**Reading text**
8. I/O on ARCHER
- Common I/O Patterns
- Lustre parallel file systems
- Do I have a problem with my I/O?
- Summary of performance advice
- File Per Process (FPP)
- Single Shared File (SSF)
- I/O Profiling
This section provides information on getting the best performance out
of the parallel
/work
file systems on ARCHER when writing data, particularly using parallel
I/O patterns.
Bear in mind that /work is a shared filesystem so performance may vary and in particular there is no magic recipe for obtaining the best I/O performance. Some experimentation is typically required.
Common I/O Patterns
Single file, single writer (Serial I/O)
A common approach is to funnel all the I/O through a single master process. Although this has the advantage of producing a single file, the fact that only a single client is doing all the I/O means that it gains little benefit from the parallel file system.
File-per-process (FPP)
One of the first parallel strategies people use for I/O is for each parallel process to write to its own file. This is a simple scheme to implement and understand but has the disadvantage that, at the end of the calculation, the data is spread across many different files and may therefore be difficult to use for further analysis without a data reconstruction stage.
Single file, multiple writers without collective operations
There are a number of ways to achieve this. For example, many processes can open the same file but access different parts by skipping some initial offset; parallel I/O libraries such as MPI-IO, HDF5 and NetCDF also enable this.
Shared-file I/O has the advantage that all the data is organised correctly in a single file making analysis or restart more straightforward.
The problem is that, with many clients all accessing the same file, there can be a lot of contention for file system resources.
Single Shared File with collective writes (SSF)
The problem with having many clients performing I/O at the same time is that, to prevent them clashing with each other, the I/O library may have to take a conservative approach. For example, a file may be locked while each client is accessing it which means that I/O is effectively serialised and performance may be poor.
However, if I/O is done collectively where the library knows that all clients are doing I/O at the same time, then reads and writes can be explicitly coordinated to avoid clashes. It is only through collective I/O that the full bandwidth of the file system can be realised while accessing a single file.
Schemes benchmarked
As seen above, there are a number of different types of I/O that could be considered; we have limited ourselves to providing information for write performance in the following cases:
- File Per Process (FPP)
- One binary file written per parallel process. In this scenario we have investigated performance for standard unformatted Fortran writes.
- Single Shared File (SSF) with collective writes
- One binary file written to collectively by all parallel processes. In this scenario we have investigated performance using MPI-IO, parallel NetCDF, and parallel HDF5.

**The tasks**
1. Return everything in the ARCHER I/O guide from "Single file, multiple" down to "also enable this.", word for word.
2. Name each I/O pattern that has its own heading under "Common I/O Patterns" in the ARCHER I/O guide.

**Dataset section**
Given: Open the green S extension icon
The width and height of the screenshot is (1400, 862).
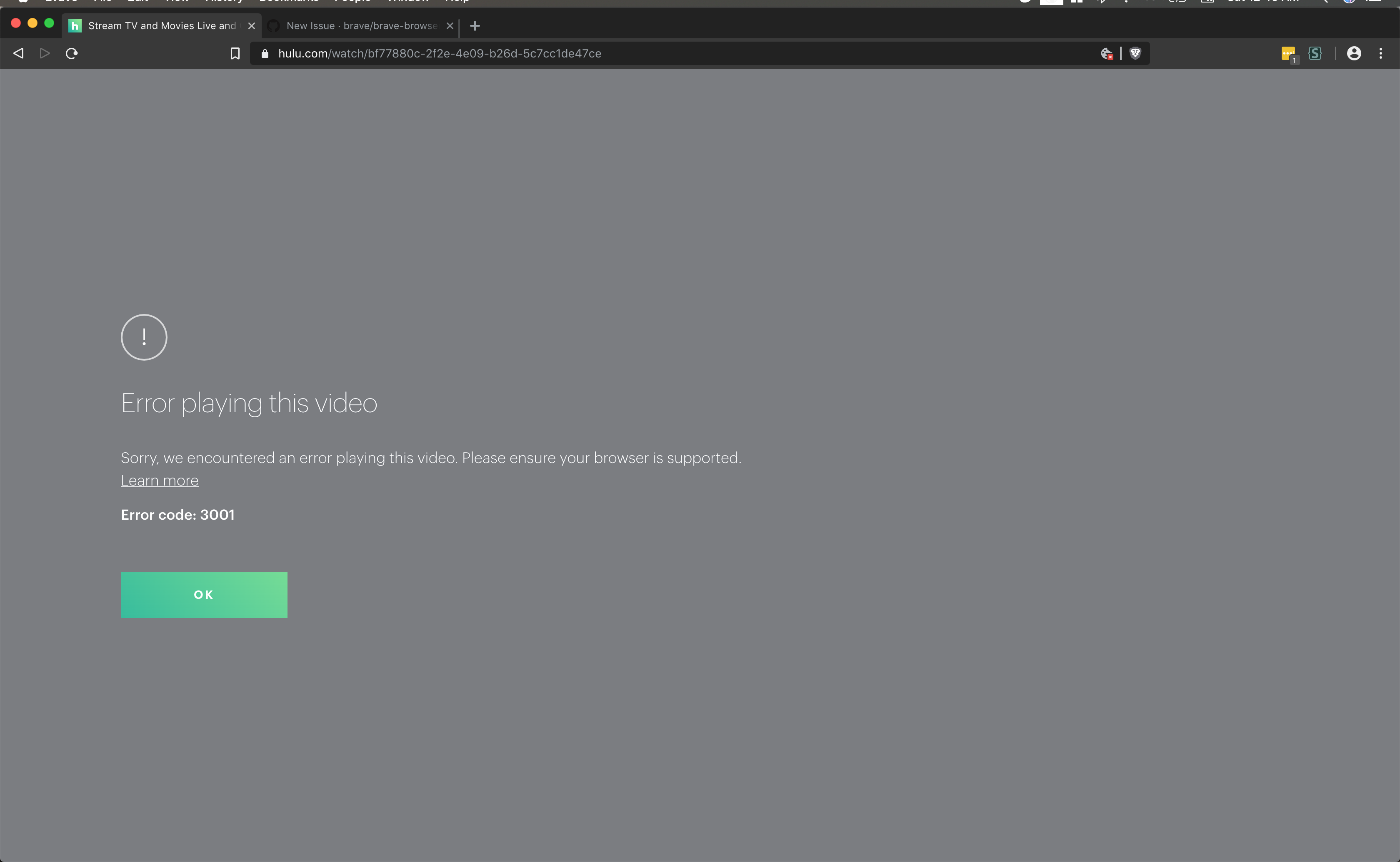Looking at the screenshot, I should click(x=1315, y=54).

**Answers**
1.
Single file, multiple writers without collective operations
There are a number of ways to achieve this. For example, many processes can open the same file but access different parts by skipping some initial offset; parallel I/O libraries such as MPI-IO, HDF5 and NetCDF also enable this.

2.
- Single file, single writer (Serial I/O)
- File-per-process (FPP)
- Single file, multiple writers without collective operations
- Single Shared File with collective writes (SSF)